| Passage |

A reservoir contained within the cabinet next to the upper end portion thereof contains water with a water surface that communicates with a bottle neck during use. Spigots dispense cold, ambient and/or hot water. A refrigeration system cools the water within the reservoir. A diffuser (eg. ring diffuser) emits bubbles into the reservoir, the diffuser being disposed within the reservoir at the lower end portion thereof. The diffuser can be placed next to the reservoir wall so that bubbles emitted by the diffuser help scrub the wall.
An ozone generator module is supported within the housing. Air flow lines communicate with an air pump to carry ozone from the ozone generator housing to the diffuser. A blower can be provided to generate air flow, and a flow line connects the blower to the ozone generator housing.
A timer can be provided for activating the ozone generator at a selected time and for a selected time interval. The ozone generator is activated for a selected time interval (e.g. a few minutes). After the selected time interval, the ozone generator is shut off.
The diffuser is preferably positioned around the side of the reservoir at the bottom of the reservoir, close to the intersection of the reservoir bottom wall and reservoir side wall.
The diffuser can be preferably circular in shape, and can have a composite construction that includes a porous core that is partially covered with a non-porous coating.
A preferred embodiment provides a dispenser with water cooler spigot(s) capable of both being automatically sanitized with ozone as well as providing a means for sanitizing the water channel between the reservoir and the spigot.
The ozone generating module cleanses and sanitizes the water cooler reservoir.
Two additional areas within the water cooler can be addressed by the method and apparatus of the present invention to completely sanitize water dispenser/cooler. The first is the water channel, comprised of the watercourse within the spigot itself, lying behind the spigot valve and the remaining watercourse between the spigot and the cooler reservoir. The second area is the spigot portion which is ahead of the valve. This spigot portion is the inside of the spigot dispenser tip that is alternately exposed to water, air, unsanitary drinking containers, children""s mouths and occasional fingers.

| Given data |
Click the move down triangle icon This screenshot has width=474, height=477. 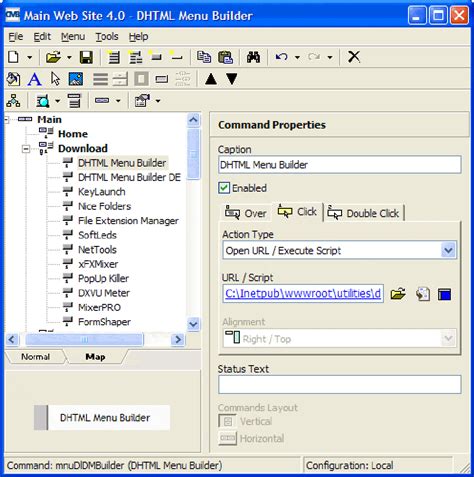tap(232, 79)
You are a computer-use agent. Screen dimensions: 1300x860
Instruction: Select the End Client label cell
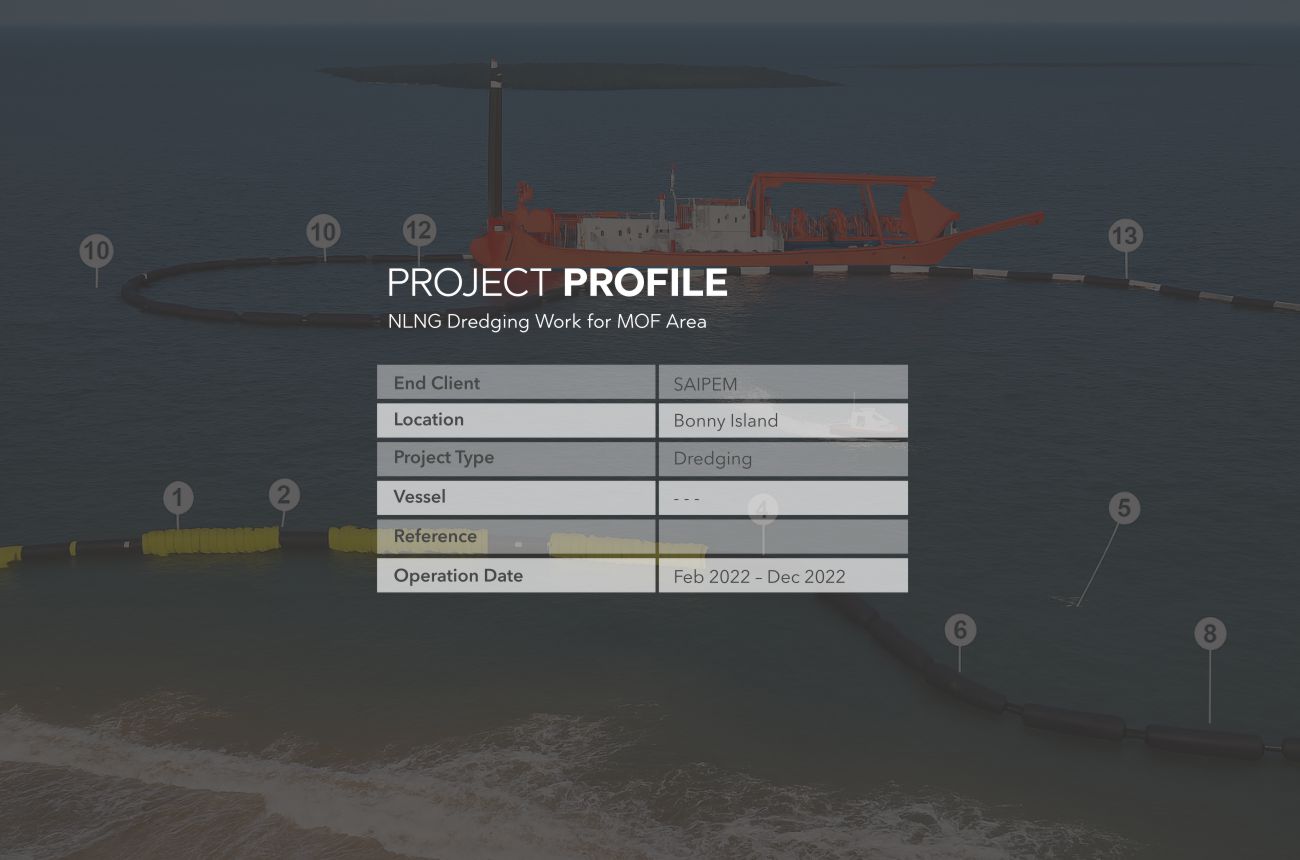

| Work item |
Continue the description of the ozone-sanitized water cooler from its last sentence.

| Task answer |
In one embodiment the integration of two ozone gas supply sanitation channels into a spigot or faucet with associated connectors and components is disclosed. The first ozone channel addresses the water channel. This first ozone channel is open to the water channel, immediately behind the spigot valve and is connected to the primary ozone supply. The ozone gas supply flow stream to the reservoir diffuser can be provided by means of a tee connection outside of the cooler reservoir. Incorporated within this ozone channel of the spigot is a small ozone diffuser stone whose permeability is preferably matched to that of the reservoir diffuser stone ring. This serves to match supply pressure facilitating proper functioning. The internal surface area of the stone""s volume is much smaller than that of the diffuser ring, thus insuring that a proportionally smaller amount of ozone gas is transferred to the small volume of water within the water channel. The existing ozone generating module check valve eliminates water from siphoning into the ozone generator.
The second ozone channel can consist of a preferably tangential opening that tangentially intersects the spigot dispenser tip channel to sanitize the spigot tip outlet. Tangential flow creates a downward spiral flow of heavier than air ozone gas that can be used to completely engulf the outlet channel""s surface and the valve seat. This channel extends to the air chamber at the top of the water cooler reservoir. The build-up of ozone above the water level within the reservoir has sufficient concentration and pressure to serve as the supply for sanitizing the spigot tip outlet.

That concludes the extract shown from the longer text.